Latest program in Health and Health Care Innovation multi-year series to focus on taking patient safety to "the next level"

Image by rawpixel from Pixabay

Health care leaders from across the world will convene in Salzburg to help design global principles for measuring patient safety.

Around 50 participants will take part in the Salzburg Global Seminar program, Moving Measurement into Action: Designing Global Principles for Measuring Patient Safety, which begins on Thursday, September 5.

The program is held in partnership with the Institute for Healthcare Improvement (IHI) and is part of Salzburg Global’s Health and Health Care Innovation multi-year series. Additional support comes from the Gordon and Betty Moore Foundation and the Mexican Business Council Fellowship Program.

Researchers, design thinkers, patients, providers, and experts in measurement and patient-safety will develop an actionable, cross-continuum framework for safety measurement.

The discussions take place at Schloss Leopoldskron—the historic home of Salzburg Global—and the program includes presentations, panel discussions, and participant-led group work.
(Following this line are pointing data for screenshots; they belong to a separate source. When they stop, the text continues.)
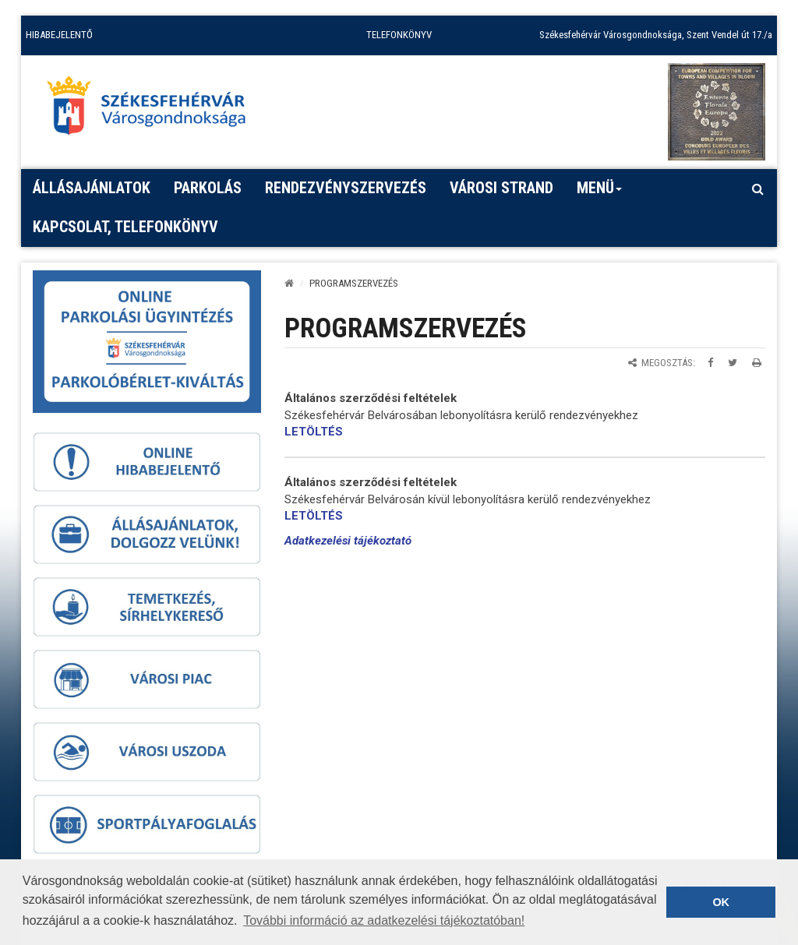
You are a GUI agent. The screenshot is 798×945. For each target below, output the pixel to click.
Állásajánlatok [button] (91, 187)
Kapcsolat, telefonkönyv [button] (125, 226)
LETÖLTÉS (313, 432)
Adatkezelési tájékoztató (347, 541)
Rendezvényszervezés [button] (345, 187)
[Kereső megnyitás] (757, 188)
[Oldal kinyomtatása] (756, 362)
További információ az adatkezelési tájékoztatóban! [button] (383, 920)
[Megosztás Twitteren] (732, 362)
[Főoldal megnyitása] (153, 109)
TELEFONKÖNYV (399, 35)
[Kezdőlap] (289, 283)
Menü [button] (600, 193)
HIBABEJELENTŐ (59, 35)
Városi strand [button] (501, 187)
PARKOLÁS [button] (208, 187)
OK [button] (720, 902)
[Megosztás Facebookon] (710, 362)
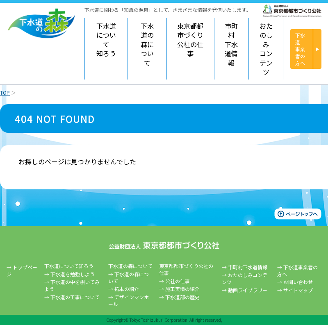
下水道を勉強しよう (72, 273)
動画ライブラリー (247, 289)
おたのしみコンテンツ (266, 49)
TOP (5, 92)
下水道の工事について (75, 296)
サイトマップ (298, 289)
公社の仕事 (177, 280)
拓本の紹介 (126, 288)
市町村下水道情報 (231, 44)
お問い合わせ (298, 281)
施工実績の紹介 (182, 288)
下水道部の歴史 (182, 296)
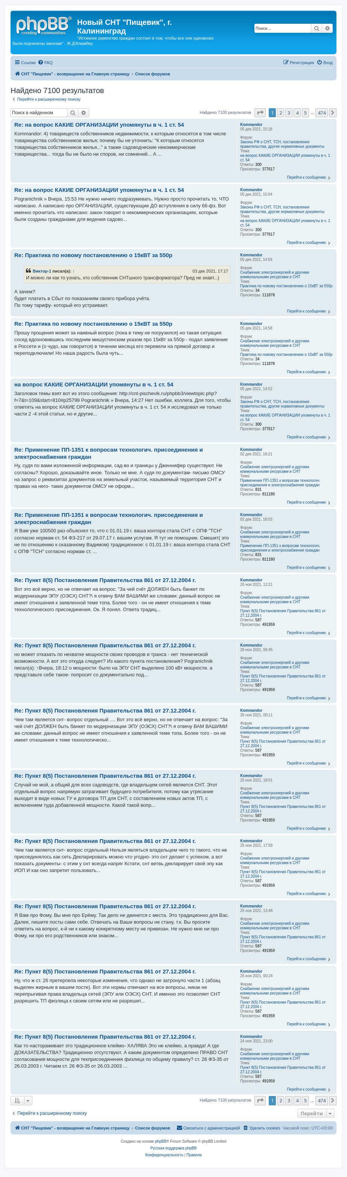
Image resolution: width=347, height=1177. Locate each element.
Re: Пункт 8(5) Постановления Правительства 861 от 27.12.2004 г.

The program’s co-chairs are Tejal Gandhi, chief clinical and safety officer of IHI and president of IHI Lucian Leape Institute; Helen Haskell, co-chair of the World Health Organization’s Patients for Patient Safety Advisory Group, and president of Mothers Against Medical Error and Consumers Advancing Patient Safety; and Niek Klazinga, the strategic lead of the Health Care Quality and Outcomes Programme at the OECD.

Participants, who will become Salzburg Global Fellows upon completion of the program, will seek to create:

  • A consensus paper outlining recommendations for a framework focused on improving measurement of safety and harm for learning, improvement, and accountability;
  • Principles for evaluating the actionability and effectiveness of existing measures and the development of new measures for system safety;
  • Recommendations for implementing the framework and selecting valuable measures for health care providers and systems; and
  • An ongoing collaboration among participants and their institutions, including policymakers, to implement the recommendations and improve tools and guidelines for measurement.
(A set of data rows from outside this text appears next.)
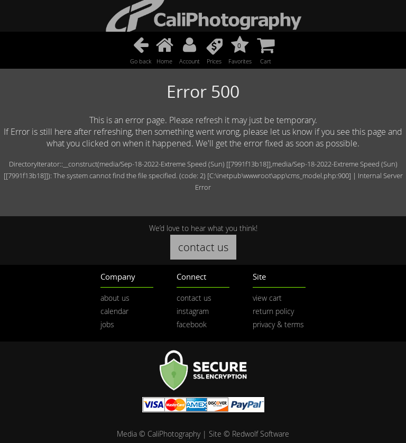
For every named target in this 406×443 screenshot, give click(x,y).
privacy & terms (278, 324)
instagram (193, 311)
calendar (114, 311)
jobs (107, 324)
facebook (192, 324)
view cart (267, 298)
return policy (273, 311)
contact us (203, 247)
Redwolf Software (260, 434)
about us (115, 298)
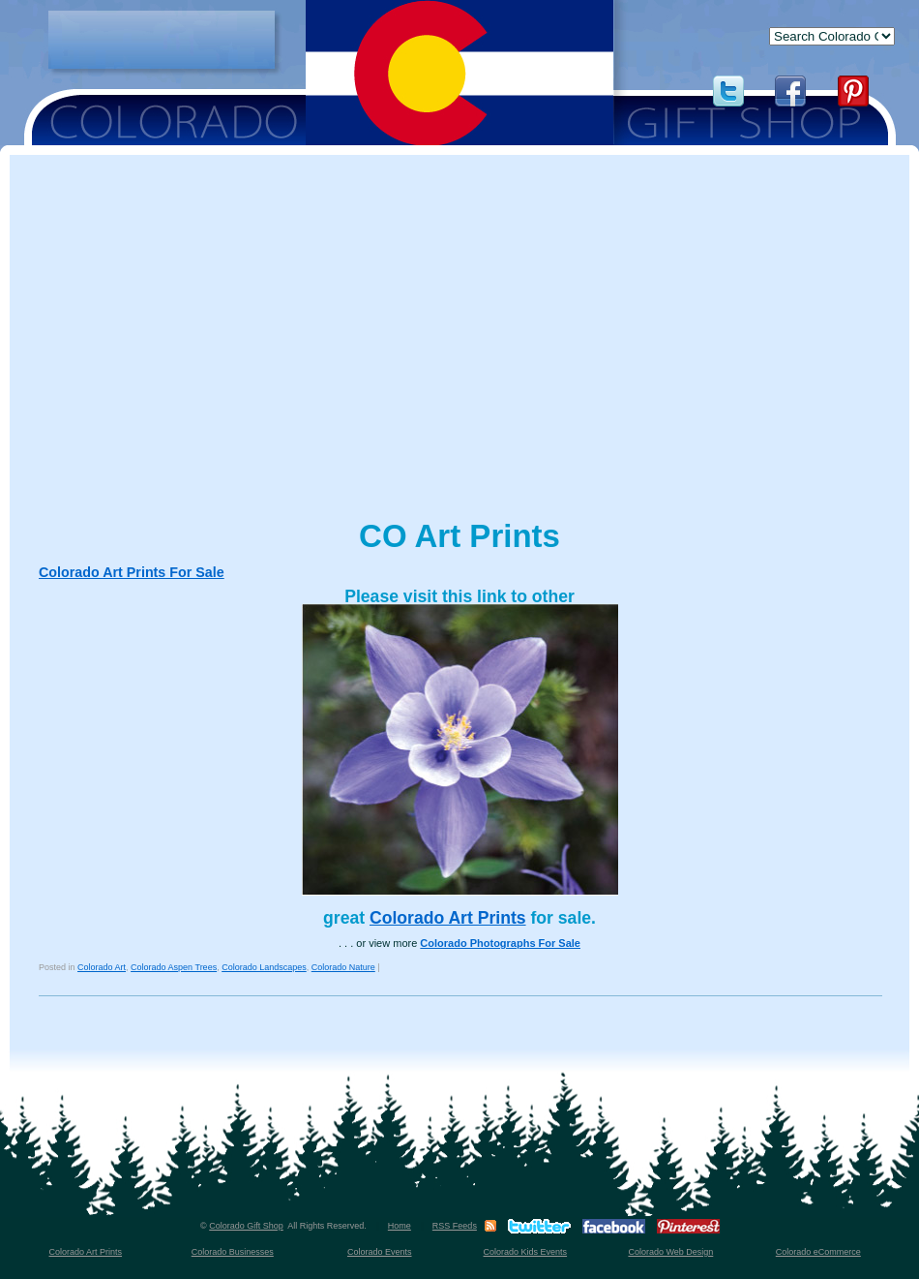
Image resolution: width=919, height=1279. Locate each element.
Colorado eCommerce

John Lotherington, the program director at Salzburg Global responsible for the Health and Health Care Innovation multi-year series, said, "In 2001, there was an agenda setting Salzburg program on Patient Safety and Medical Error, in partnership with the Institute for Healthcare Improvement (IHI). This helped to establish patient safety as a vital healthcare discipline in its own right. We are delighted that the IHI and the Lucian Leape Institute are returning to Salzburg Global this month as partners in exploring how to take patient safety to the next level, establishing the key principles for evaluating it and acting upon what we know. This is set to have a much needed impact on many patients’ lives, and through them their families and communities."


The Salzburg Global Seminar program, Moving Measurement into Action: Designing Global Principles for Measuring Patient Safety, is part of the Health and Health Care Innovation multi-year series. The program is being held in partnership with the Institute for Healthcare Improvement. This program has been supported by the Gordon and Betty Moore Foundation.